具体地,所述第二预设网络模型采用解码-编码结构,所述解码-编码结构为卷积神经网络CNN结构,其中,所述编码器1000用于将输入图像转换为图像空间尺寸小于输入图像并且通道数多于输入图像的特征图像,所述解码器2000用于将特征图像转换为与输入图像的图像尺寸相同的生成图像。在本实施例中,所述编码器包括依次布置的第一冗余学习层101以及下采样层102,训练图像组中第三图像输入至第一冗余学习层101,通过第一冗余学习层101输出与第三图像的图像尺寸相同的第一特征图;第一特征图像作为下采样层102的输入项输入下采样层102,通过下采样层102对第一特征图像进行下采样以输出所述第三图像对应的第二特征图像(第二特征图像为通过编码器生成的第三图像的特征图像),其中,第二特征图像的图像尺寸小于第三图像的图像尺寸。所述解码器2000包括依次布置的上采样层201和第二冗余学习层202,所述编码器1000输出的特征图像输入至上采样层201,通过上采样层201进行上采样后输出第三特征图像,第三特征图像输入至第二冗余学习层202,经过第二冗余学习层202后输出生成图像,其中,所述生成图像的图像尺寸与第三图像的图像尺寸相同。本实施通过采用编码器-解码器的结构,可以对第二预设网络模型进行多尺度的训练,从而可以提高训练得到的第二图像处理模型的去重影效果。

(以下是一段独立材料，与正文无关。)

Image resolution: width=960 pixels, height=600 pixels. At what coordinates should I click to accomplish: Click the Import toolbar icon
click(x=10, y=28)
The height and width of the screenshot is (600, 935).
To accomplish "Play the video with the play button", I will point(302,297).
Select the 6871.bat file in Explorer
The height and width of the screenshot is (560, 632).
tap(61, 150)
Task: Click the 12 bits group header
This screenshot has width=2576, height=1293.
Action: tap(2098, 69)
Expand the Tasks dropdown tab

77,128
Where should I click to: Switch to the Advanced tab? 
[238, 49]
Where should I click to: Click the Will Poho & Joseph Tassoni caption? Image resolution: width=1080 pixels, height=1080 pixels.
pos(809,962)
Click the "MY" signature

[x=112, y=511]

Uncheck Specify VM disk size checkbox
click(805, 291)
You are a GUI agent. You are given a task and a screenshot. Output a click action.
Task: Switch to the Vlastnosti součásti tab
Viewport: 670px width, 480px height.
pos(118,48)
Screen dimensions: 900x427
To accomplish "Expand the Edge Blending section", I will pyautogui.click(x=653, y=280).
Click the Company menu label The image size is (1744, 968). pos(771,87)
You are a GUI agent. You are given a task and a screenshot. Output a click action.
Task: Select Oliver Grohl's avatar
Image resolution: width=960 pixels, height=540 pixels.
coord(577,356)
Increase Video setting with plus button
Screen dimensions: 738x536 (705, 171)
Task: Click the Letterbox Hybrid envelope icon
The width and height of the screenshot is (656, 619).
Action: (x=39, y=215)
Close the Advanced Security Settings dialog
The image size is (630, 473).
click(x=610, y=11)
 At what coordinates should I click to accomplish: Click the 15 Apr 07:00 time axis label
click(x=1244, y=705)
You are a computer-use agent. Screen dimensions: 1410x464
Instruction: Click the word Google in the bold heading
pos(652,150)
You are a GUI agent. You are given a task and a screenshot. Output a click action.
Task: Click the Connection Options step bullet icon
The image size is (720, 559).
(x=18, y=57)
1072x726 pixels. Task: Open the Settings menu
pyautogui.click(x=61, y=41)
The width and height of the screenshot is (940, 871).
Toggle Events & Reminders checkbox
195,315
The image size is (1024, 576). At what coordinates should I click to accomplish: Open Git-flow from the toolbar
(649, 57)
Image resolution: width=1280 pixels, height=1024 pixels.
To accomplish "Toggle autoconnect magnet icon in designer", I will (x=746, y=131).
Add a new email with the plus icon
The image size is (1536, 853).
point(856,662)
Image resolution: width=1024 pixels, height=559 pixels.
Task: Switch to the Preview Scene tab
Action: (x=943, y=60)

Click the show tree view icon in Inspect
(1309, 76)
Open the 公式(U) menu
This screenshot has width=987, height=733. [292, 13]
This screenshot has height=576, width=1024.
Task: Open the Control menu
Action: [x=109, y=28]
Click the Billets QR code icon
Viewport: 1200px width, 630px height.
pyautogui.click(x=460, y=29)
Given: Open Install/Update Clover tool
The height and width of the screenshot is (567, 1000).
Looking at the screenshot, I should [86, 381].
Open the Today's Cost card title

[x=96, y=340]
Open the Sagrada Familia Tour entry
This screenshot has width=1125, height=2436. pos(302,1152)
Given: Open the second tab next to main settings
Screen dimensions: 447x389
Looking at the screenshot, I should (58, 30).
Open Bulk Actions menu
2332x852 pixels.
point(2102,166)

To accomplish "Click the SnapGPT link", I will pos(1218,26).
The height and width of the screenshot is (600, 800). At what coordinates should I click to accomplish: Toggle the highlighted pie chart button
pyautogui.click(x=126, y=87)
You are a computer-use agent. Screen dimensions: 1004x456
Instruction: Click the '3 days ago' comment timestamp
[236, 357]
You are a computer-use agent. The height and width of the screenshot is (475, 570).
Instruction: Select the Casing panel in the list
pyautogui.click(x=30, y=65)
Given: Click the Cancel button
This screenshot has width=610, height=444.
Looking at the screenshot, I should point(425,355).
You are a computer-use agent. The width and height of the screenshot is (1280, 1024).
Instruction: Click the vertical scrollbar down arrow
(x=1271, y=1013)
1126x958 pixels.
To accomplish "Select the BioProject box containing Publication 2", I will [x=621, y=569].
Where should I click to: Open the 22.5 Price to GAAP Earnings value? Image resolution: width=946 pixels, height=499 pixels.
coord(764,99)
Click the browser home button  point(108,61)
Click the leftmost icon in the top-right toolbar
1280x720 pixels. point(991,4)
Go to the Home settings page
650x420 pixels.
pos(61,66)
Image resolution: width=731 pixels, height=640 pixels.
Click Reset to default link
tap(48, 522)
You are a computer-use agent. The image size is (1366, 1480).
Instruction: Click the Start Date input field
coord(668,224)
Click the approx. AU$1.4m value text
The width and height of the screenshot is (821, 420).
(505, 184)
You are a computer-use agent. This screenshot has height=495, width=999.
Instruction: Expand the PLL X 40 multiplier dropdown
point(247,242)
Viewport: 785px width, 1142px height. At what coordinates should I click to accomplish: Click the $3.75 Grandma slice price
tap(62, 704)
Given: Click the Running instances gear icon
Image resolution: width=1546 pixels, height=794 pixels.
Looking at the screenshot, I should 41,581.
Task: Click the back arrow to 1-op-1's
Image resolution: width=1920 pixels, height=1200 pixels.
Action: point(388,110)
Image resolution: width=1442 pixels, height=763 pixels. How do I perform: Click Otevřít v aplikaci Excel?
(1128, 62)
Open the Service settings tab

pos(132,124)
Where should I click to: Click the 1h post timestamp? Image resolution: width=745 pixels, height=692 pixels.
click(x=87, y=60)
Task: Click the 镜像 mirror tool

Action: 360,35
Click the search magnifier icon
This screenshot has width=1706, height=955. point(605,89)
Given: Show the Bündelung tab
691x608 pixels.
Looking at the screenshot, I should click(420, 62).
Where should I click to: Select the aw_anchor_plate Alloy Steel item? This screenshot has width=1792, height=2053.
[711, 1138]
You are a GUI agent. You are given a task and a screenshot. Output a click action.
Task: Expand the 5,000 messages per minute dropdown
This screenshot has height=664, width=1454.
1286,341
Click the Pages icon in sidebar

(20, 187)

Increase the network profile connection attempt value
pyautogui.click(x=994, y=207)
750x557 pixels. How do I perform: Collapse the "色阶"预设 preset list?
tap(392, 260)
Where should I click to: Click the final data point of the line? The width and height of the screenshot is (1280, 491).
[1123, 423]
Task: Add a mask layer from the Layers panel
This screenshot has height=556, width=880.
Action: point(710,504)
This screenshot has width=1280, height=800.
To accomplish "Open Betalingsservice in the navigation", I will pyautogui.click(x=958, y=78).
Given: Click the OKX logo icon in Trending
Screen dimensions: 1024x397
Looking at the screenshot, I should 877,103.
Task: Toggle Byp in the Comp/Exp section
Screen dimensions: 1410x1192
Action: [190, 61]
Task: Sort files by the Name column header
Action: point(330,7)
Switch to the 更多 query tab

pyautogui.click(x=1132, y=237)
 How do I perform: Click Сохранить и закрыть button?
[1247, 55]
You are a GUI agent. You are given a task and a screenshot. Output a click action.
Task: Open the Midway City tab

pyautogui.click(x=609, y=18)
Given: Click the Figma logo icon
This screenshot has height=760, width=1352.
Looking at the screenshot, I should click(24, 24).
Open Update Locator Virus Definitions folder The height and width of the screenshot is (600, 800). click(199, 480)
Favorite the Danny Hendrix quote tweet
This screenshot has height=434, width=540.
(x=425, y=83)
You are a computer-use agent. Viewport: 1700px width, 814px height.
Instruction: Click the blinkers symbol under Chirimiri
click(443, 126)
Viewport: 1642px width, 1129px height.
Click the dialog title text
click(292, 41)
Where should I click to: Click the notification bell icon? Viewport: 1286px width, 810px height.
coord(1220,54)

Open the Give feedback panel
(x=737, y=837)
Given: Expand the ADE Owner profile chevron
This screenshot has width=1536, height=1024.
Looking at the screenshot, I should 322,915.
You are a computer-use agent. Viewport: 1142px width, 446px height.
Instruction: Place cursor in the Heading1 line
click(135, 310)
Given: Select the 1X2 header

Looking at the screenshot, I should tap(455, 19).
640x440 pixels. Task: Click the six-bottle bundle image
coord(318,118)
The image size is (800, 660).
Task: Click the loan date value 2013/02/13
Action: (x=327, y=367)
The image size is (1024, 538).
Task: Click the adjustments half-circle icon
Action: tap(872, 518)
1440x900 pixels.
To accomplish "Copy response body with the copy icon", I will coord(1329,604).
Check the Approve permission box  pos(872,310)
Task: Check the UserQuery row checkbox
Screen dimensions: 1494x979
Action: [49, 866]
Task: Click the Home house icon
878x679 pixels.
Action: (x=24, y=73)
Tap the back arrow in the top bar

进一步,如图22所示,所述第一冗余学习层101包括第一卷积层11以及以第一冗余学习模块12,所述下采样层102包括第一编码冗余学习模块110和第二编码冗余学习模块120,第一编码冗余学习模块110包括第一下采样卷积层13和第二冗余学习模块 14,第二编码冗余学习模块120包括第二下采样卷积层15和第三冗余学习模块16。其中,所述第一卷积层11的输入项为第三图像,并对第三图像进行采样以得到第第一特征图像,并将所述第一特征图像输入至第一冗余学习模块12进行特征提取,经过第一冗余学习模块12的第一特征图像依次通过第一下采样卷积层、第二冗余学习模块14、第二下采样卷积层15和第三冗余学习模块16进行下采样,以得到第二特征图像。由此可知,所述第一卷积层11对第三图像进行采样,所述第一下采样卷积层13和第二下采样卷积层15均用于对输入其的特征图像进行下采样,所述第一冗余学习模块12、第二冗余学习模块14和第三冗余学习模块16用于提取图像特征。此外,在本实施例的一种可能的实现方式中,所述第一下采样卷积层13和第二下采样卷积层15可以均为采用步长为2的卷积层,所述第一冗余学习模块12、第二冗余学习模块14和第三冗余学习模块16均包括依次布置的三个冗余学习块,所述三个冗余学习块依次提取输入图像的图像特征。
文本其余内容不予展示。